- Born: 1952 (age 73–74)
- Education: National University of Mexico (BS) Rice University (PhD)
- Awards: John Von Neumann Theory Prize
- Scientific career
- Workplaces: Northwestern University
- Thesis: On the Method of Conjugate Gradients for Function Minimization (1978)
- Doctoral advisor: Richard A. Tapia

= Jorge Nocedal =

Mexican mathematician and computer scientist (born 1952)

Jorge Nocedal (born 1952) is an applied mathematician, computer scientist and the Walter P. Murphy professor at Northwestern University who in 2017 received the John Von Neumann Theory Prize. He was elected a member of the National Academy of Engineering in 2020.

Nocedal specializes in nonlinear optimization, both in the deterministic and stochastic setting. The motivation for his current algorithmic and theoretical research stems from applications in image and speech recognition, recommendation systems, and search engines. In the past, he has also worked on equilibrium problems with application in robotics, traffics, and games, optimization applications in finance, as well as PDE-constrained optimization.

== Biography ==
Nocedal was born and raised in Mexico. He obtained a B.Sc. in physics from the National University of Mexico in 1974. From 1974 to 1978, Nocedal studied at Rice University, where he obtained a PhD in mathematical sciences under the supervision of Richard A. Tapia. Prior to joining Northwestern University in 1983, Nocedal spent three years (1978–1981) as an assistant professor at the National University of Mexico and two years (1981–1983) as a research assistant at the Courant Institute of Mathematical Sciences at NYU. Nocedal joined the Electrical Engineering and Computer Sciences department at Northwestern University in 1983. He held this appointment until 2012, before joining the Industrial Engineering and Management Sciences department, where he served as the David and Karen Sachs Professor and chair from 2013 to 2017.

== Contributions ==
Nocedal is well known for his research in nonlinear optimization, particularly for his work on L-BFGS and his textbook Numerical Optimization.

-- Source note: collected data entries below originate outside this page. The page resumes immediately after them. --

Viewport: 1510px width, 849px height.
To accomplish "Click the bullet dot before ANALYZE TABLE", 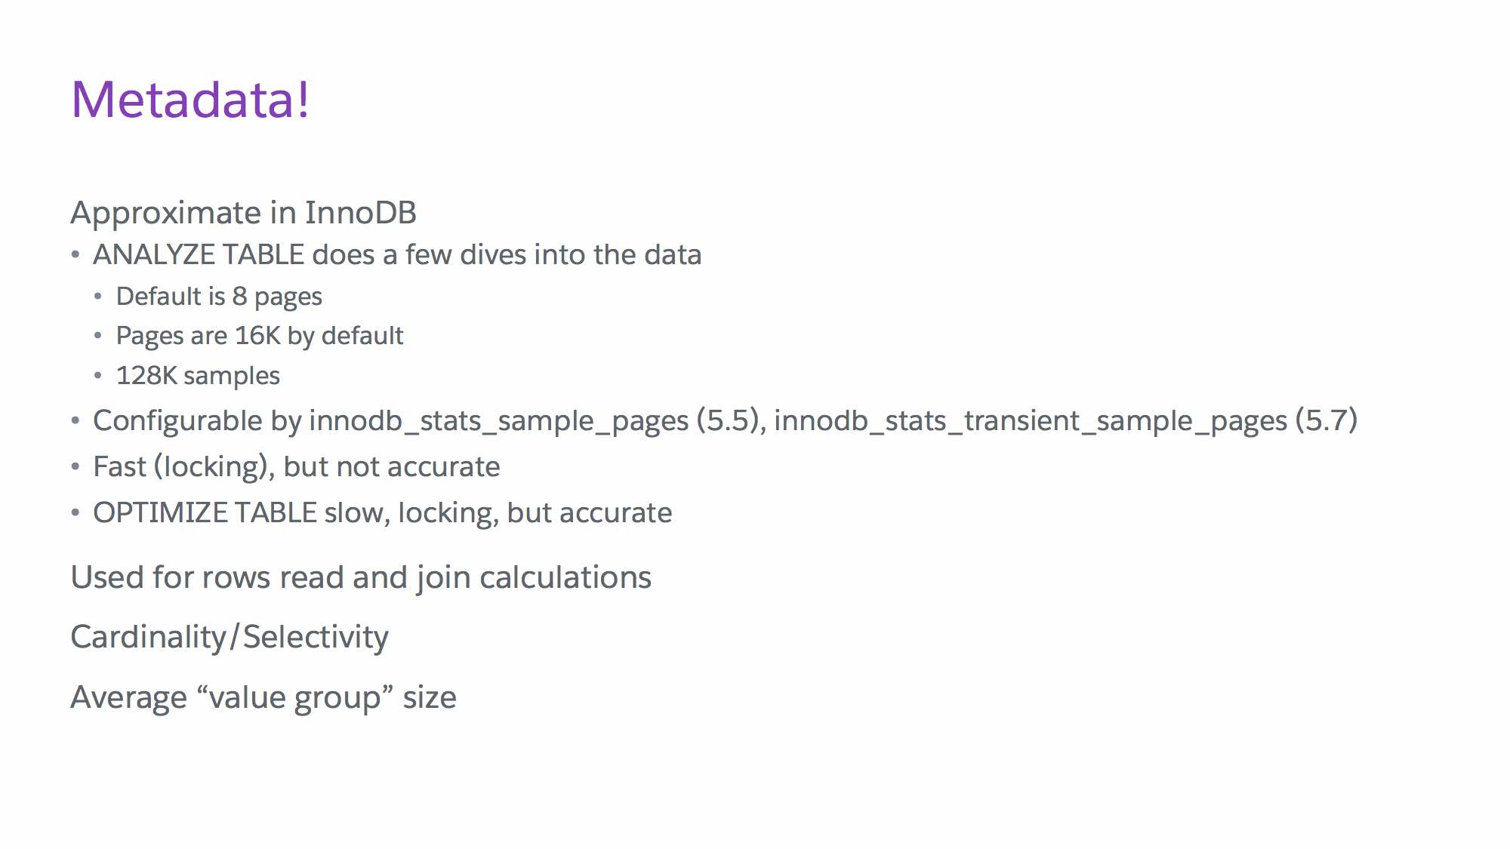I will [76, 255].
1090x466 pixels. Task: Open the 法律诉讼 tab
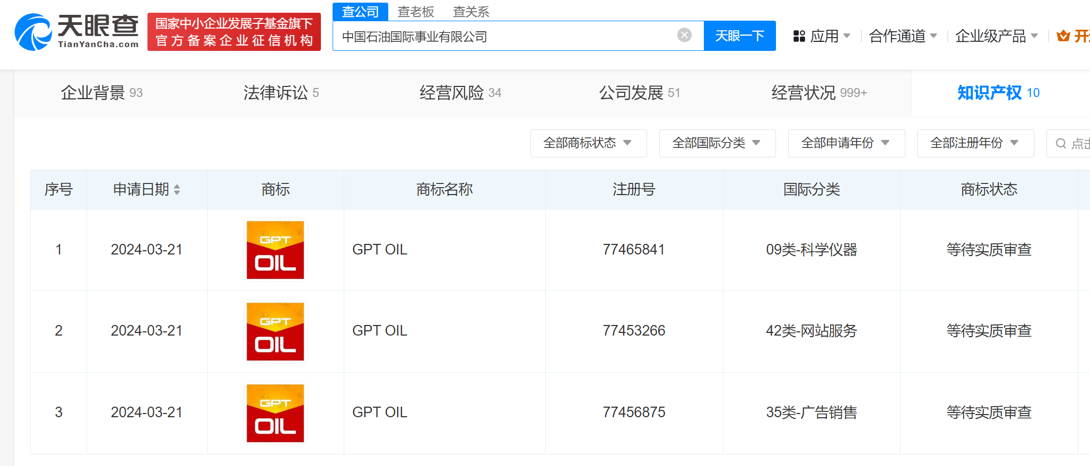click(281, 93)
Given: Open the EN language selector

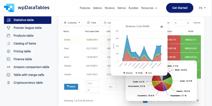Looking at the screenshot, I should (202, 8).
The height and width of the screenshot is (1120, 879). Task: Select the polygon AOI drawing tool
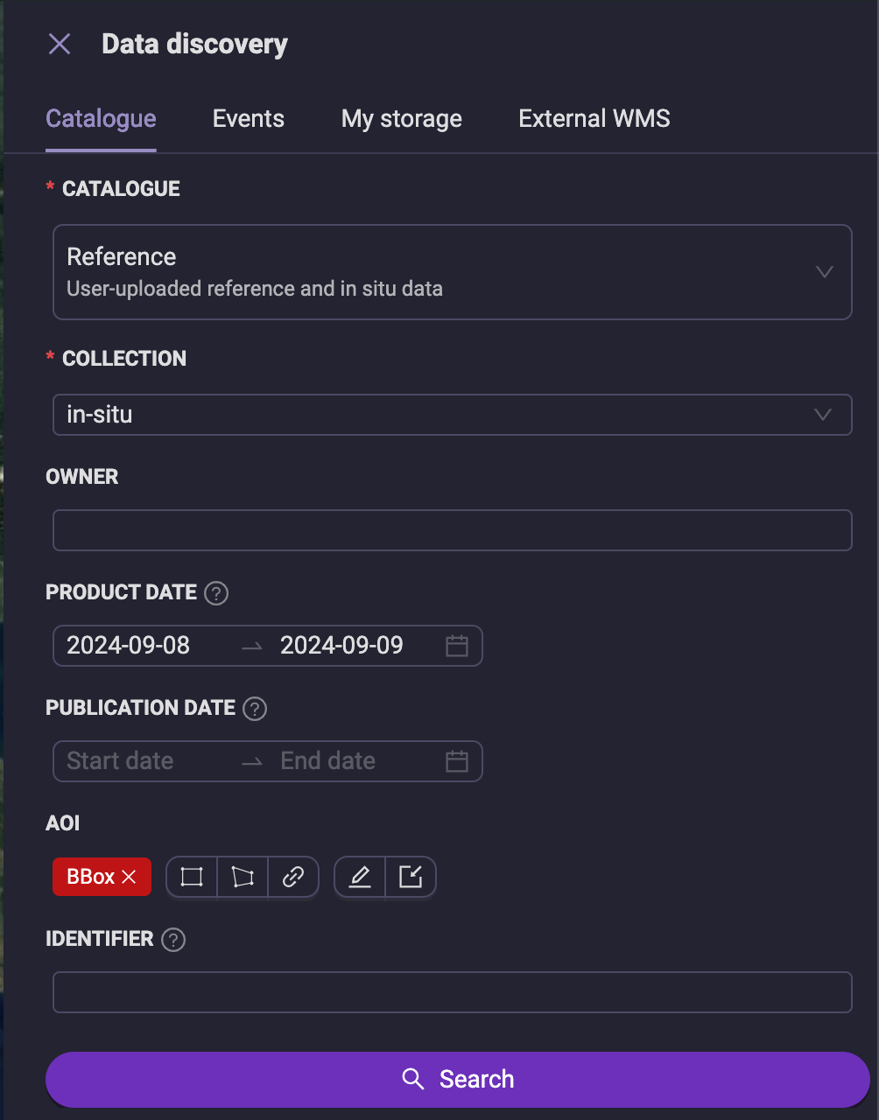(x=243, y=877)
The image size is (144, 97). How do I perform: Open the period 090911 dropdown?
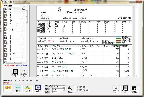point(64,90)
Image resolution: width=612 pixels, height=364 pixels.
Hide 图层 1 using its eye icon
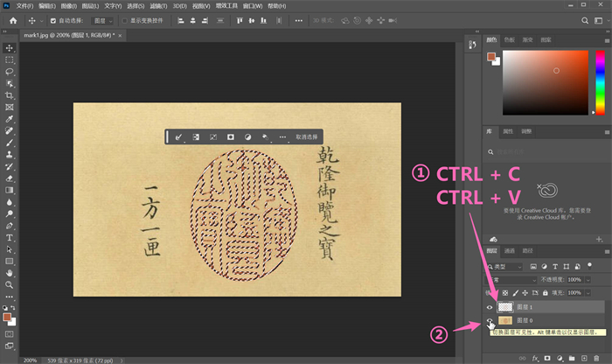[x=490, y=306]
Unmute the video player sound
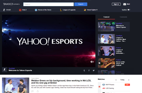Screen dimensions: 142x93 (92, 62)
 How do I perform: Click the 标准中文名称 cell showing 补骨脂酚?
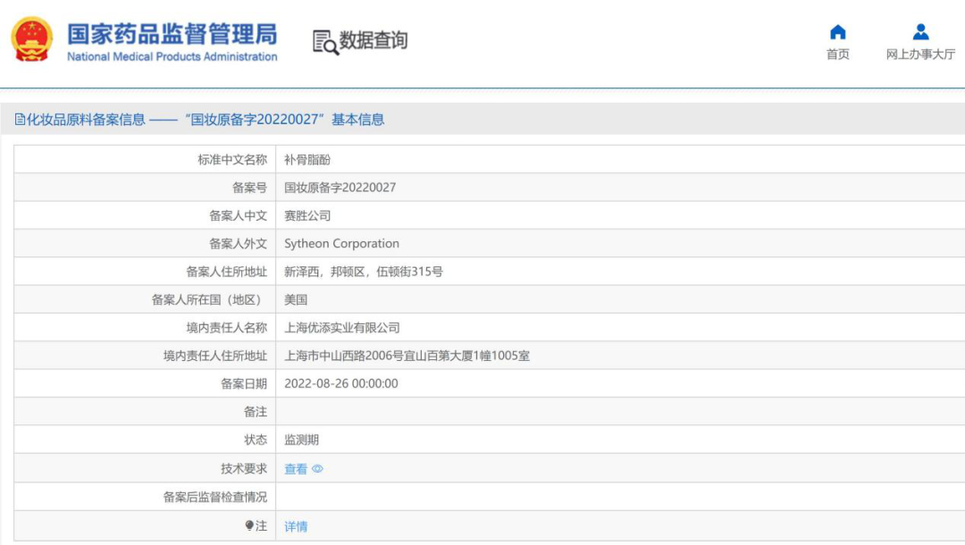coord(306,158)
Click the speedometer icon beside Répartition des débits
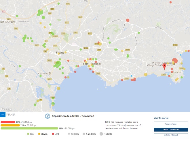Image resolution: width=190 pixels, height=141 pixels. (48, 116)
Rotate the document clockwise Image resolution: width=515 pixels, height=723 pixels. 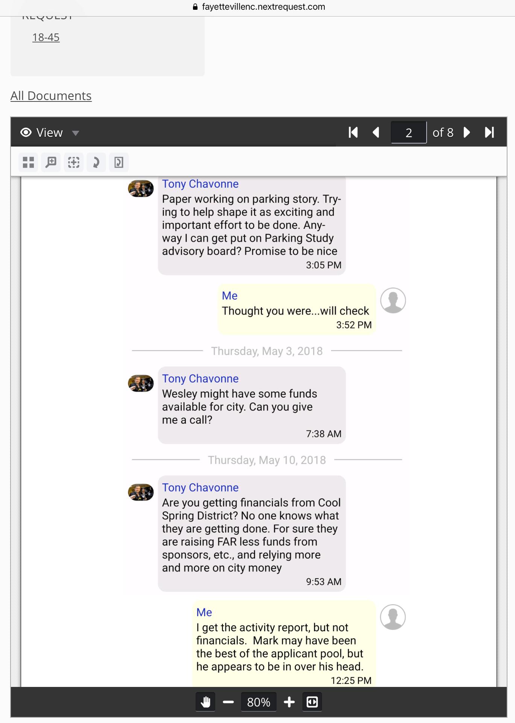(x=96, y=162)
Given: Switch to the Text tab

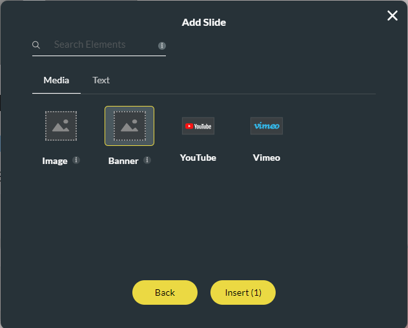Looking at the screenshot, I should [101, 80].
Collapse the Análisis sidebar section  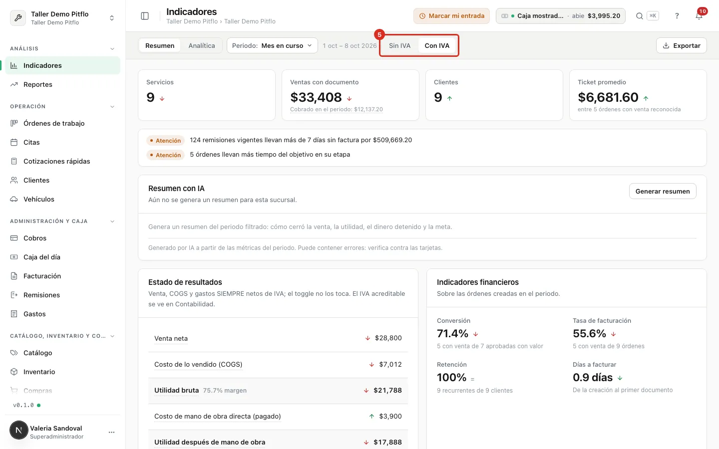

In 2001, Nocedal co-founded Ziena Optimization Inc. and co-developed the KNITRO software package. Nocedal was a chief scientist at Ziena Optimization Inc. from 2002 to 2012 before the company was subsequently bought by Artelys in 2015.

== Awards and honors ==
Nocedal has won numerous awards in the fields of nonlinear optimization, applied mathematics and operations research. In 1998, he was an invited speaker to the International Congress of Mathematicians in Berlin. He was named an ISI Highly Cited Researcher in 2004. He received the George B. Dantzig Prize in 2012 and the Charles Broyden Prize in 2009. He was also named a SIAM Fellow in 2010. In 2017, he received the INFORMS John Von Neumann Theory Prize. Nocedal was elected a member of the National Academy of Engineering in 2020 for contributions to the theory, design, and implementation of optimization algorithms and machine learning software.